#### [Material supplied]
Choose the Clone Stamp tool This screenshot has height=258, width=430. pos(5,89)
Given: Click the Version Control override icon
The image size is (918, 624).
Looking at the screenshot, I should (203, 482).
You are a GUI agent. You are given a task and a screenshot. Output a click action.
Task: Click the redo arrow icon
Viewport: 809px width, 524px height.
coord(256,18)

#### [What the exercise asks]
The answer must be a verbatim transcription of all the entries.

#### [Response to the task]
Choose the Clone Stamp tool This screenshot has height=258, width=430. pos(5,89)
Given: Click the Version Control override icon
The image size is (918, 624).
Looking at the screenshot, I should (203, 482).
You are a GUI agent. You are given a task and a screenshot. Output a click action.
Task: Click the redo arrow icon
Viewport: 809px width, 524px height.
coord(256,18)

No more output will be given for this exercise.